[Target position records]
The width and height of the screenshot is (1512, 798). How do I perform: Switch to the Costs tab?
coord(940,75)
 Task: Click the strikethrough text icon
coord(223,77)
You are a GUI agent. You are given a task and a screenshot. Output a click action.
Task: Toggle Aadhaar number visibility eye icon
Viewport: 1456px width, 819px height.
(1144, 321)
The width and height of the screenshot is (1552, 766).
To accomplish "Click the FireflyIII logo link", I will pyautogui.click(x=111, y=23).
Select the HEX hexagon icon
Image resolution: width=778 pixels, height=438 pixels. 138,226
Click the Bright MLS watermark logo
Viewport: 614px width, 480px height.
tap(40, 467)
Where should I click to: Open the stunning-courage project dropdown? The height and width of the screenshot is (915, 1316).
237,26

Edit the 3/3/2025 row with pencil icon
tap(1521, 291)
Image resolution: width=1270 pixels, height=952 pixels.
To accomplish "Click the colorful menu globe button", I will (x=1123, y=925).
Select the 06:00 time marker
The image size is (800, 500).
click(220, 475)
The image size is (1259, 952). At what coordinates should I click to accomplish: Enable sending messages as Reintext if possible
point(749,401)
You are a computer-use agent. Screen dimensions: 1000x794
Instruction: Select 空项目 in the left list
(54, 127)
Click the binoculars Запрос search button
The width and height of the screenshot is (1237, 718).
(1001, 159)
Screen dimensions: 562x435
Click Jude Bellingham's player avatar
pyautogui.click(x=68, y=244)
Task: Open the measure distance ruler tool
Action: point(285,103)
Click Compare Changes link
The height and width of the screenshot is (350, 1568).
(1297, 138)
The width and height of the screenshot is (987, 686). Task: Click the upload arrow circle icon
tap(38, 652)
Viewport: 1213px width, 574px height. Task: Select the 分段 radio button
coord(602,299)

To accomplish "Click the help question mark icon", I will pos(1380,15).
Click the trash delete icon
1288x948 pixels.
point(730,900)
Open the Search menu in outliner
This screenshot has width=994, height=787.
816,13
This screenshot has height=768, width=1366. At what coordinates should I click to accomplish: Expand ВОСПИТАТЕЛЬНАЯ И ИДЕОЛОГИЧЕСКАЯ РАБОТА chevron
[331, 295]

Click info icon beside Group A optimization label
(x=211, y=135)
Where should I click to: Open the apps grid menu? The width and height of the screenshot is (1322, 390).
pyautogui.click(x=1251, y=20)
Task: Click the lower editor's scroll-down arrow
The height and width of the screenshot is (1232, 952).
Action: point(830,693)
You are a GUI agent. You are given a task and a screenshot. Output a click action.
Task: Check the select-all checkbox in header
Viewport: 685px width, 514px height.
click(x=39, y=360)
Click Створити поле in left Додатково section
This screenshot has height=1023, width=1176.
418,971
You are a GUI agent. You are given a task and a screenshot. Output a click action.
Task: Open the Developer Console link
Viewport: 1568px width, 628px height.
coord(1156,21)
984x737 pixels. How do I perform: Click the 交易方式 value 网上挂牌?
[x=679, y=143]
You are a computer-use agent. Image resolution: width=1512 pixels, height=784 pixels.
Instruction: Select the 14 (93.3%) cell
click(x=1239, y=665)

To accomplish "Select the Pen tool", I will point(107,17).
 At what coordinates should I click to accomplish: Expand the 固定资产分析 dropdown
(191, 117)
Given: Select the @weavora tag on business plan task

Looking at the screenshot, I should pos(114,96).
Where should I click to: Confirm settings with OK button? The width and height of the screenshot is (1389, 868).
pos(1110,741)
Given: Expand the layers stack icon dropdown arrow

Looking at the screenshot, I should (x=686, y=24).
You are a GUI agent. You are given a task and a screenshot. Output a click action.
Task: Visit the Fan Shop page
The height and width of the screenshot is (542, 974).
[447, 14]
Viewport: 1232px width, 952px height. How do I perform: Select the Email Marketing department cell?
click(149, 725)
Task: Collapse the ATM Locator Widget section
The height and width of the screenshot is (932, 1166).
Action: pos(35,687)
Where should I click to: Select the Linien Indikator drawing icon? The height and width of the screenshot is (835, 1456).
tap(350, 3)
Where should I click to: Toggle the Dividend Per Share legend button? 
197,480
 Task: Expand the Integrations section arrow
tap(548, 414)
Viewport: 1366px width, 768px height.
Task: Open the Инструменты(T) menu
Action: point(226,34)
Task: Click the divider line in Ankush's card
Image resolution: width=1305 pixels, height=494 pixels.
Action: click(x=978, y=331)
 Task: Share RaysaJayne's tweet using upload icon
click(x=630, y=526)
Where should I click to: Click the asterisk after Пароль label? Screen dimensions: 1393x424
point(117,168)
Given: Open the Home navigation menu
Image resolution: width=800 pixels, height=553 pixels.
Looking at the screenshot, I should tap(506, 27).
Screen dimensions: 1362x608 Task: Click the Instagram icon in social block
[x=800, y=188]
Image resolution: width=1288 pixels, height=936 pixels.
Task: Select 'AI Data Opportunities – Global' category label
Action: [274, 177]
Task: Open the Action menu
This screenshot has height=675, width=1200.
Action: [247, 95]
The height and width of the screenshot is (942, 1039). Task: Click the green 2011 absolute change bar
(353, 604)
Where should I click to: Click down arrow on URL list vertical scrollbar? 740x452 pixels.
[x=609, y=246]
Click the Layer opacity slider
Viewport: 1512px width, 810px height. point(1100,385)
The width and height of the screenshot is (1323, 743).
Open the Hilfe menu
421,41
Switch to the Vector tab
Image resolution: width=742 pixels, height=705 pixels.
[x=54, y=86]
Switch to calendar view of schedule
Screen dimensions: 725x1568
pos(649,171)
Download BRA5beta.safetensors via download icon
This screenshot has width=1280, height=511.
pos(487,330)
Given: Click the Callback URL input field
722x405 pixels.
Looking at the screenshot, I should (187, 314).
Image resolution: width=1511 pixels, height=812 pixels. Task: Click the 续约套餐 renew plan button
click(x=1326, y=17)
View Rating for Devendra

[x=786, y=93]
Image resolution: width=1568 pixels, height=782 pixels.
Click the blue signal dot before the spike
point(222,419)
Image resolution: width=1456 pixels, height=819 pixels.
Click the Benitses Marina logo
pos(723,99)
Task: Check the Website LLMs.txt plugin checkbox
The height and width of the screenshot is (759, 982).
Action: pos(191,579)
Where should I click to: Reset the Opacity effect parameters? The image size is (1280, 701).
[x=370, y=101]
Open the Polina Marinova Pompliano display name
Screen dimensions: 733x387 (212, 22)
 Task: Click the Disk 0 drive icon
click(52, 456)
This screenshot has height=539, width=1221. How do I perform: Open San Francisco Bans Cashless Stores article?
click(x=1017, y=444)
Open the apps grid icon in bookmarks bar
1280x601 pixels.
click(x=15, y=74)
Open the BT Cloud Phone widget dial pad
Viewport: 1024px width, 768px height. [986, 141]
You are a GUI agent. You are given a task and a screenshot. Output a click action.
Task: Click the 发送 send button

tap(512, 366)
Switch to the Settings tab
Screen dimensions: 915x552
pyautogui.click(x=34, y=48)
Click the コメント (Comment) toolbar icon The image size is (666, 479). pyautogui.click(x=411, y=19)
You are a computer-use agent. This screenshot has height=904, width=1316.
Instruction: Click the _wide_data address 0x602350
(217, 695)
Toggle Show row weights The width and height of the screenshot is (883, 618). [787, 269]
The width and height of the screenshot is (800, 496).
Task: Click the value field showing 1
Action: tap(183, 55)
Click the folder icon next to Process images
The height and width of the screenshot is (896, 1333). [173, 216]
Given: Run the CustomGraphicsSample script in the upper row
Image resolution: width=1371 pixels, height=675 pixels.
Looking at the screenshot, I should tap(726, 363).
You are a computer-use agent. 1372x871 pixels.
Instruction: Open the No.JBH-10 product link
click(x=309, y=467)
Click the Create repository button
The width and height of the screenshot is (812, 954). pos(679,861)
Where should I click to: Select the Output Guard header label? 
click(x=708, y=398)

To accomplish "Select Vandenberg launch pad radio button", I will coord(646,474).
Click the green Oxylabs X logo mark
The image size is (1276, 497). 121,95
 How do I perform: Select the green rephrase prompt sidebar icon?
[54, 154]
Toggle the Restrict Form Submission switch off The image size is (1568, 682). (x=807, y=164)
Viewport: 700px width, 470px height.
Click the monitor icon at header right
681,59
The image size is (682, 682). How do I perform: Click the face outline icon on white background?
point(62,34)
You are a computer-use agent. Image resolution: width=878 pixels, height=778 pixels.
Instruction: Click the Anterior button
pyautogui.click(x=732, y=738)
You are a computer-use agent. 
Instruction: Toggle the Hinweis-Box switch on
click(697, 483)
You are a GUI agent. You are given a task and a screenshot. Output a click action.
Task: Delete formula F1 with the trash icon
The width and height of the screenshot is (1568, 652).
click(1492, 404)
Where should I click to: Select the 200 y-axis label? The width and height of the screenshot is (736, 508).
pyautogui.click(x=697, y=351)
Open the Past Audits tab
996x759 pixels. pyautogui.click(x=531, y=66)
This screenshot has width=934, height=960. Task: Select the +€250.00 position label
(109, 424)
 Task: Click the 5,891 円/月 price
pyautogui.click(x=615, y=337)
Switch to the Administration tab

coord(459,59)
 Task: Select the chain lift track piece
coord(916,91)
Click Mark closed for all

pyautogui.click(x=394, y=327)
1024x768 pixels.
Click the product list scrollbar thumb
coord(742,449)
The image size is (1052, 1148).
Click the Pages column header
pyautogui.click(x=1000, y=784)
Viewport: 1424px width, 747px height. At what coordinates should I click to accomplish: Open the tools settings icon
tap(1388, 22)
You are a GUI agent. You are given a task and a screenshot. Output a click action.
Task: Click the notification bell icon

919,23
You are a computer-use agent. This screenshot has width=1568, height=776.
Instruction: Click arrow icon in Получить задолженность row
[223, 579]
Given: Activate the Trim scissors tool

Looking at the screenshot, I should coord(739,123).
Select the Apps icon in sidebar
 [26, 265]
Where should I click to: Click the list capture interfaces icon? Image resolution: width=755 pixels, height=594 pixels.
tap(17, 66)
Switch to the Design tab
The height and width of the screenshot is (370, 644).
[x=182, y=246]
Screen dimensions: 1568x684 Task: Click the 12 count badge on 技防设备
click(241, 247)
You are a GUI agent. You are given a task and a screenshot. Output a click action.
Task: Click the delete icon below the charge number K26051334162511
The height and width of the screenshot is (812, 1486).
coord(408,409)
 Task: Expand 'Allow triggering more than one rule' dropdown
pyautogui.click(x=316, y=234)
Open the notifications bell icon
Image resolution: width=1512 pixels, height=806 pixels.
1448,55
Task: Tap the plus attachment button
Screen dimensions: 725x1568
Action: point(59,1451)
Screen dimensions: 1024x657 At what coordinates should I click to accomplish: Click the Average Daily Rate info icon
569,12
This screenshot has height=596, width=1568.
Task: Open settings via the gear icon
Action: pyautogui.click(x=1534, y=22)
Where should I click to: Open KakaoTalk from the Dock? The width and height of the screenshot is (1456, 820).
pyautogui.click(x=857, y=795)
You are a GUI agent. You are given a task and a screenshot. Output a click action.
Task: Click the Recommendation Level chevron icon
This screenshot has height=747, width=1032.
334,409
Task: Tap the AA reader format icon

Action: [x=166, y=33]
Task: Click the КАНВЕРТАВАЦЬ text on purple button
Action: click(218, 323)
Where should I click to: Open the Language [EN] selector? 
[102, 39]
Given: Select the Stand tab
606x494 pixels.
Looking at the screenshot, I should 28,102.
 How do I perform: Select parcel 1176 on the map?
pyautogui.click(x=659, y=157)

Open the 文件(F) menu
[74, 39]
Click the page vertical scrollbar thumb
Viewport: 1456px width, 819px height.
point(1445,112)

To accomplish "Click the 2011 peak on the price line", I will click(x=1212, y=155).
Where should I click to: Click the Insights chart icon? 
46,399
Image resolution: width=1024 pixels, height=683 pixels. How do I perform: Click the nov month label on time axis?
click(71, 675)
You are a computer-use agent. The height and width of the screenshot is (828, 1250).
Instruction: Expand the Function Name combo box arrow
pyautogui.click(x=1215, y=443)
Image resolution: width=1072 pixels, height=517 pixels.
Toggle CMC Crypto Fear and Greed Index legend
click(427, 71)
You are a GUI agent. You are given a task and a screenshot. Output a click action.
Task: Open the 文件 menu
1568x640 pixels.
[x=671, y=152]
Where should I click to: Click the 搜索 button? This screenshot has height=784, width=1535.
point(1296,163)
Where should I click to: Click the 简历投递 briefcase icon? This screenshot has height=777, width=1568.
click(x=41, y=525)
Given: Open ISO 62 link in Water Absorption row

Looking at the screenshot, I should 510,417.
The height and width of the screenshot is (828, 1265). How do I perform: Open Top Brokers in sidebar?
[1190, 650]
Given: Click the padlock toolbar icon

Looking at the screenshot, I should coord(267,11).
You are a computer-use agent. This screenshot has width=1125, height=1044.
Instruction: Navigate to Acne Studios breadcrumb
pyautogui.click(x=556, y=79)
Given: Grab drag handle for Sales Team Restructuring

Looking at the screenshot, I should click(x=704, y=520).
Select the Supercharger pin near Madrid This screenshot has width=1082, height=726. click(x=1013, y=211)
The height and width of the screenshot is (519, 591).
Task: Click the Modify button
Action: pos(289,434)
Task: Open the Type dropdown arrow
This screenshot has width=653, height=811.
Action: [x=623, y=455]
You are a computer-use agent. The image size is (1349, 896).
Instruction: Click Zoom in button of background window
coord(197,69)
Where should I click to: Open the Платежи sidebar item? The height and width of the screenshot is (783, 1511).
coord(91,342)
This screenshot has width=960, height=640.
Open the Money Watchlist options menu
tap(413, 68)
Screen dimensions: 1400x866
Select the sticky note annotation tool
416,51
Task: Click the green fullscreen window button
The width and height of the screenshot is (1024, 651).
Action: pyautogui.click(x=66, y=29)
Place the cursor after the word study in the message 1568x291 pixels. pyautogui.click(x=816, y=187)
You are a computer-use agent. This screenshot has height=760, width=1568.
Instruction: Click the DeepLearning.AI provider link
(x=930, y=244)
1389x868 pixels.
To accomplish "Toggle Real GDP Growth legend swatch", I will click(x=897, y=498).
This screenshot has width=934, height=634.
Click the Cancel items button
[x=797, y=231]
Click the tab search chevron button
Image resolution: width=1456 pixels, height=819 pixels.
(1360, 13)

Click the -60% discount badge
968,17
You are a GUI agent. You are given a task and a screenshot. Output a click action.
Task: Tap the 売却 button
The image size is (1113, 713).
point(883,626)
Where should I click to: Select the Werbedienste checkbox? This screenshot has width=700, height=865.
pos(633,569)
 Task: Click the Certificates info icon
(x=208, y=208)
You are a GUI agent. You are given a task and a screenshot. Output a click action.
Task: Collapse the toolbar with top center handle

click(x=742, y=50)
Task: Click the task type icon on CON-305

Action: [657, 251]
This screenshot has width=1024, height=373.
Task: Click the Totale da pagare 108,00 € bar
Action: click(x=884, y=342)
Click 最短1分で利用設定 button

**WHAT IS BEING ASKED**. Edit the items, starting at the line containing "The image size is (1259, 952)." and stopping after the line containing "point(749,401)". Give those lines again with "sending" changed to "receiving" and nothing else altered.

**FINISHED EXERCISE**.
The image size is (1259, 952). At what coordinates should I click to accomplish: Enable receiving messages as Reintext if possible
point(749,401)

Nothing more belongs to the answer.